Opening Remarks by Her Royal Highness Princess Margriet at the 49th Union World Conference on Lung Health at the World Forum, The Hague
Your Imperial Highness, Excellency’s, Members of Parliaments, delegates, ladies and gentlemen,
The Union has gracefully given me the opportunity to welcome you all to The Netherlands.
It is the 3rd time that this Conference takes place in our country...
In 1932 my great grandmother Queen Emma opened the conference and in 1967 we also had the honor of hosting the global TB Community here.
I am honored to be in your presence today just one month after the important milestone of the UN High Level Meeting on Tuberculosis.
This devastating disease, which takes 1.6 million lives annually, is finally getting the global attention it has craved for many years.
During my - more or less lifelong- work for the Red Cross both nationally and internationally, I have seen the devastating effect of life-threatening diseases often combined with war, natural disasters and consequently large people movements.
Throughout my work global health, access to good care for vulnerable groups, and reducing stigma have been areas close to my heart.
Access to those affected is an every day challenge. Moreover it is shocking to learn the antibiotics which have saved so many lives, are becoming less and less effective. Antimicrobial Resistance is a global threat that also has become a high risk for tuberculosis.
The recent international political commitment during the High Level meeting, like expressed in New York, is vital for progress.
Many of you work under challenging situations in countries most affected by tuberculosis. Your patients and yourself need and deserve the political support to enable you to offer quality TB care and eliminate TB!
When I grew up we were prominently aware of the existence of tuberculosis. There were sanatoria all around where we lived and at school the children were checked for TB.

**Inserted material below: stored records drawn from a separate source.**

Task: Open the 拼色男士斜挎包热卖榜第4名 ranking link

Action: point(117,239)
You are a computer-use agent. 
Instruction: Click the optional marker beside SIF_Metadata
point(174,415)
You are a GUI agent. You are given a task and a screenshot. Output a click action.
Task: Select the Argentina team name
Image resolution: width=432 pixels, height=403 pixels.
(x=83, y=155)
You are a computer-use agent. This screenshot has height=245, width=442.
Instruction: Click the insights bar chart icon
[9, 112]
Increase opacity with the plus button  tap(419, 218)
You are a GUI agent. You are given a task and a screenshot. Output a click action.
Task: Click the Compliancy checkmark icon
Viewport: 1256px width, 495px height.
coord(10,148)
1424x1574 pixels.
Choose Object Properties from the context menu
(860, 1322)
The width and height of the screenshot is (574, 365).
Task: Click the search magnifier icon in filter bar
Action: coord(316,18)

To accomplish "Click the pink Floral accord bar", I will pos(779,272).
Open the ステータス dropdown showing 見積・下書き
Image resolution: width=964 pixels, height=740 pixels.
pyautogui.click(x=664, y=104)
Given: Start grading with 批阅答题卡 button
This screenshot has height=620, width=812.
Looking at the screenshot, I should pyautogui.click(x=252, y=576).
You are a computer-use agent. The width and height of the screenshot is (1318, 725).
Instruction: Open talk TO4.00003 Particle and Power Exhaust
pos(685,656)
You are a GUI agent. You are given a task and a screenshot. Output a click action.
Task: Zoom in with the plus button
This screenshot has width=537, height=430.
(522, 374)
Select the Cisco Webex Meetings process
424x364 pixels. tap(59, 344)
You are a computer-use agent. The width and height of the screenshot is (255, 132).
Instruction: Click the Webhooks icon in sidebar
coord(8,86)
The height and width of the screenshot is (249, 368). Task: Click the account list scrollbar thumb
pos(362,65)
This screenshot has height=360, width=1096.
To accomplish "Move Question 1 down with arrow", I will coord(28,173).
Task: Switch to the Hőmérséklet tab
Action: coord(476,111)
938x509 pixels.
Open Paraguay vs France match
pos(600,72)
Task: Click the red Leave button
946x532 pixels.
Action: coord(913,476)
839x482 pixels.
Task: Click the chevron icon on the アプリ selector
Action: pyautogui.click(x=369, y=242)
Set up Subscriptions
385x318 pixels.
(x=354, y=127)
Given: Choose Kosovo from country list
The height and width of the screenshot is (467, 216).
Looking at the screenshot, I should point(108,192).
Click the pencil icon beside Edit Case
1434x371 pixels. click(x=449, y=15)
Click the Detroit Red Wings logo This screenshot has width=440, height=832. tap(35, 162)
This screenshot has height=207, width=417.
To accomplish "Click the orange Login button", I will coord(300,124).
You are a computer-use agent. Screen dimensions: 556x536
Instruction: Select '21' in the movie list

Princess Sophie, Queen Emma’s oldest sister lost her life due to tuberculosis. Emma was eleven years old, Sophie was 15.
After that terrible loss Emma stood up to fight TB during all her life. She was the driving force behind the first and following establishment of sanatoria in our country; she was especially motivated to take care of the patients that were unable to pay for treatment. Another connection for me is that my grandmother on my father’s side came down with TB, but for her it had a positive note in the end as she met my grandfather while taking a cure in Davos… otherwise I would not be here today…
All this accounts for the fact that I personally have always been aware of TB from childhood on and that was a strong contribution to my motivation to gladly accept the patronage of the KNCV.
This year also marks the 115th anniversary of the KNCV Tuberculosis Foundation. As Patroness I recognize the transitions the organization has gone through in its lifetime. The KNCV was established by civil society at a time TB was still a major cause of death, with no medicines available.
During these 115 years, the KNCV played an important role in the pre-elimination of TB in the Netherlands and in developing and scaling up the DOTS strategy in high burden countries. Today, the KNCV brings together this low and high prevalence expertise and experience for further innovations in the global fight against TB.
The KNCV does so in close collaboration with academia, NGOs, public health services and corporate sector partners. They join forces to develop, introduce and scale-up new technologies and approaches to combat TB.
Over the years, the Netherlands has developed into a global hub for TB control innovations. And we are proud of that!
You can meet some of these partners in the Holland Pavilion here at the Conference. I trust that this important conference with so many distinguished professionals will be highly successful in the spirit of ‘joint ventures’ to end TB.